ISLAMABAD: The government has proposed new rules to ensure ‘due diligence’ of investors parking money in national savings certificates as the country is awaiting a crucial decision on its anti-money laundering and terror financing measures from a global finance watchdog early next year, it emerged on Thursday.

The proposed National Savings Scheme (AML and CFT) Rules 2019 would bind the officials to undertake due diligence of customers of NSS to curb money laundering and terror financing.

In February next year, the Financial Action Task Force is scheduled to announce its decision about Pakistan to keep the country in greylist or downgrade it to blacklist of countries lacking AML/CFT standards.

Under the proposed rules, the finance division would constitute national savings AML (anti-money laundering) and CFT (combating the financing of terrorism) supervisory board to provide independent oversight of implementation of these rules and take necessary enforcement actions against violations.

The board would compose of additional secretary of finance division as its chairman. Joint Secretary of finance division would be the member-cum-secretary, while it also consists of representatives of State Bank of Pakistan and Securities and Exchange Commission of Pakistan.

The proposed rules would apply to all offices and individuals responsible for the issuance, management, marketing, registration, replacement, sale and discharge of the instruments issued by and the accounts opened at and maintained with the National Savings Centers, Pakistan Post and any other office designated as offices of issue.

The designated officers would need to identify the customer and verify his identity on the basis of documents, data or information obtained from him or from reliable and independent sources, identify where there is a beneficial owner who is not the customer, and verify his identity so that the office of issue is satisfied that it knows who the beneficial owner is. “The office of issue, including all its officers and employees shall comply with the provisions of the AML Act and the rules and regulations issued there under for reporting of STRs and CTRs (suspicious and currency transaction reports) in the context of money laundering and financing of terrorism and implement appropriate internal policies, procedures and controls for meeting the obligations specified by the AML Act and the rules and regulations issued there under,” the draft of the rules said.

“The controlling office in their respective jurisdiction in respect of the matters covered under these rules shall make use of technology and upgrade their systems and procedures in accordance with the nature of risks of money laundering and financing of terrorism and shall for prevention of such activities and offences establish criteria for management of alerts for such risks and maintain human resource for ensuring compliance with provisions of AML Act.” Under the proposed rules, the officers would report all suspicious transactions, including attempted transactions, to the Financial Monitoring Unit, regardless of the amount of the transaction. “The controlling office shall take appropriate steps to identify, assess and understand their ML/TF risks for customers, countries or geographic areas and products, services, transactions or delivery,” the draft said. “The controlling office shall have policies, controls and procedures, which are approved by senior management, to enable them to manage and mitigate the risks that have been identified, either by the country or office of issue or controlling office, monitor the implementation of those controls and to enhance them if necessary and take enhanced measures to manage and mitigate the risks where higher risks are identified.”

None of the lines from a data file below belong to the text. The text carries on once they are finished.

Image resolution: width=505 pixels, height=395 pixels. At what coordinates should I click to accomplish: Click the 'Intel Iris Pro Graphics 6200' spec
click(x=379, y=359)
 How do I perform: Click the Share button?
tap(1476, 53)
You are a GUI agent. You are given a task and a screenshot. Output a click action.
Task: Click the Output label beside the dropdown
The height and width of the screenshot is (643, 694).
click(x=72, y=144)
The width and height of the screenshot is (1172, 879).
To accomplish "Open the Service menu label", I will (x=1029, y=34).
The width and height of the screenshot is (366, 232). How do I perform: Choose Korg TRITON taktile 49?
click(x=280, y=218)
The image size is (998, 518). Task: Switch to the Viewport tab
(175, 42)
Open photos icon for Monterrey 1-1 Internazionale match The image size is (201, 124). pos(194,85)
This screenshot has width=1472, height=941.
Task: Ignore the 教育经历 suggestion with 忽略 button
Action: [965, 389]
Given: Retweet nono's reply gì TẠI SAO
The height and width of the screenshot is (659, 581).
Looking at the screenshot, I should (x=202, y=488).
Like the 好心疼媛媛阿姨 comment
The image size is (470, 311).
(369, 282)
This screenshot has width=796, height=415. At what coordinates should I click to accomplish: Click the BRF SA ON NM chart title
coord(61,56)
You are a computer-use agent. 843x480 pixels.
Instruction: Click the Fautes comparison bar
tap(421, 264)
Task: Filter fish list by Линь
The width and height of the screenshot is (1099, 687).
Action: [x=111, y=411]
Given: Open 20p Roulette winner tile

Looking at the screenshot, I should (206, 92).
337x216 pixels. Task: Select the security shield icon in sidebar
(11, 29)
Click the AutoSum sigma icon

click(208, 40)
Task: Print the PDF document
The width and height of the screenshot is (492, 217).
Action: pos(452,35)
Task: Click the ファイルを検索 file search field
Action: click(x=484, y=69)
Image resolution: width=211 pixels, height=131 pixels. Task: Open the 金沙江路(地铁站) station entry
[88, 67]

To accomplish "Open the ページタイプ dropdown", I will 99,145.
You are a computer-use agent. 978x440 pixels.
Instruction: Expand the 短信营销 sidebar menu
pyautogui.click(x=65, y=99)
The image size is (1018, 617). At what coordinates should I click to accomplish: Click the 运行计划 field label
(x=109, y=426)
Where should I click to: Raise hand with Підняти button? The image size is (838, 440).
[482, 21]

The officers will also be obligated to ensure customer due diligence while dealing with occasional and walk-in customers.

“The office of issue or third party shall identify the occasional customers and walk-in-customers and verify their identity using reliable, independent source of information,” the draft said. “Every customer, whether permanent or occasional and whether natural or legal person or legal arrangement, shall be identified for establishing business relationship and for the purpose following information shall be obtained, verified using reliable, independent source documents, data or information.”